The building of these two world capitals will commence before the Second Coming and continue during the Millennium. Classifying scattered Israel as Gentiles, because they are not nationals of the kingdom of Judah (the Jews), the Lord Jesus said: “If they will repent and hearken unto my words, and harden not their hearts, I will establish my church among them, and they shall come in unto the covenant and be numbered among this the remnant of Jacob, unto whom I have given this land for their inheritance.” We are the ones here named; the gospel spoken of came through Joseph Smith; we are of the house of Joseph to whom the land of America has been given as an inheritance, even as it was given to the Nephite portion of Joseph’s seed. “And they [the Latter-day Saints] shall assist my people, the remnant of Jacob, and also as many of the house of Israel as shall come, that they may build a city, which shall be called the New Jerusalem.” Israel – all gathered remnants assisting each other – shall build the New Jerusalem in America.[9]Elder Bruce R. McConkie, A New Witness to the Articles of Faith, p. 588.

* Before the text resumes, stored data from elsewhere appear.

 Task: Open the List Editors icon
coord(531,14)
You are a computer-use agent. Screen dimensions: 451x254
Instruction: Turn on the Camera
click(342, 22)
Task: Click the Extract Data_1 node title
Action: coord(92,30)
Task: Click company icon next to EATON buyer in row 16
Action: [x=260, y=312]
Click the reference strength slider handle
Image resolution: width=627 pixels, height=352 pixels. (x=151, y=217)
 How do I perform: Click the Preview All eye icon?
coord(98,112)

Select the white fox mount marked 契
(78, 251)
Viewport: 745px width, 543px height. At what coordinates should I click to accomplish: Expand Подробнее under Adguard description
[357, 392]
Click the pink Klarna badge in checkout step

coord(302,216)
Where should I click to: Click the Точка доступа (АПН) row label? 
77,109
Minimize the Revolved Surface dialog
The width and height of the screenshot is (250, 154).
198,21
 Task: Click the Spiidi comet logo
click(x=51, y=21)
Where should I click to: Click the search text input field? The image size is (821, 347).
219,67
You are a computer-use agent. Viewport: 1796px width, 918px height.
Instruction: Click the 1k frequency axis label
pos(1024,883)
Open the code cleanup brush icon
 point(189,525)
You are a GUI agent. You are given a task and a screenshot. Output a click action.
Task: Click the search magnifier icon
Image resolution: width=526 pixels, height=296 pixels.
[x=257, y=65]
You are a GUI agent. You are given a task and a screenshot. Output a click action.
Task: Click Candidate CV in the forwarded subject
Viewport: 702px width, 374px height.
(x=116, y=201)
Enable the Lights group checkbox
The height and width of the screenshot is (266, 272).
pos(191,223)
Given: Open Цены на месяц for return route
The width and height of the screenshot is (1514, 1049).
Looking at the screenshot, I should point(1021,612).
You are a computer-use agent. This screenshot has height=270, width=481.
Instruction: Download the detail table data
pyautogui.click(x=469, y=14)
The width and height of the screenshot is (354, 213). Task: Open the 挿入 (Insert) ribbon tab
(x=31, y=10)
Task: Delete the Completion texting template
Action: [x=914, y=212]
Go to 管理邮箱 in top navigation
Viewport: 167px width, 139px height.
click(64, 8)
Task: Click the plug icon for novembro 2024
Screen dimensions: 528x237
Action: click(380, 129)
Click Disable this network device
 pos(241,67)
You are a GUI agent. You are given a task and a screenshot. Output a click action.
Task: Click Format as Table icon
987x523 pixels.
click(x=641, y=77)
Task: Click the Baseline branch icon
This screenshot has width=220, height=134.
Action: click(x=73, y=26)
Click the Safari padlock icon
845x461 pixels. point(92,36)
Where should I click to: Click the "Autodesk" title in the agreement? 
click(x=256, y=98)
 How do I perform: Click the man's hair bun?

The Coded Nature of Moroni’s Text: Another Way to Read Ether 14-15

The Book of Mormon is a book that has many levels. On the one hand, it plainly and simply testifies of Jesus Christ. On the other hand, it is loaded with symbols of First Israelite Temple religion. Hugh Nibley said this:

Hugh Nibley

Everyone knows that the Egyptians called hieroglyphics the “divine words” and that they were meant to conceal if not to mystify; also that in the most important passages the scribes often resorted to cryptograms and even spoke to each other in code-language when they discussed them (Plutarch, de Isid., 9); it is not too much to say that the religious texts are written in a Meta-sprache, to use Hornung’s expression (Ein. u. Viel., p. 113), a special Initiationsprache (Thausing, Sein u. Werden, p. 147). The words used on the higher level could only be understood in their true sense by the initiated (W. Czermak, Arch. f. Aeg. Arch., I, 212). Everything was in code, the nature of the gods concealed “by a cloud of epithets,” referring to mythological or cultic situations which only the instructed understood (Hornung, Ein. u. Viel., p. 81); the cultic images are not portraits but “ideograms” that must be interpreted (ibid., 106).[10]Hugh Nibley, Message of the Joseph Smith Papyri: An Egyptian Endowment, 2nd Edition, Deseret Book, 2005, p. 126.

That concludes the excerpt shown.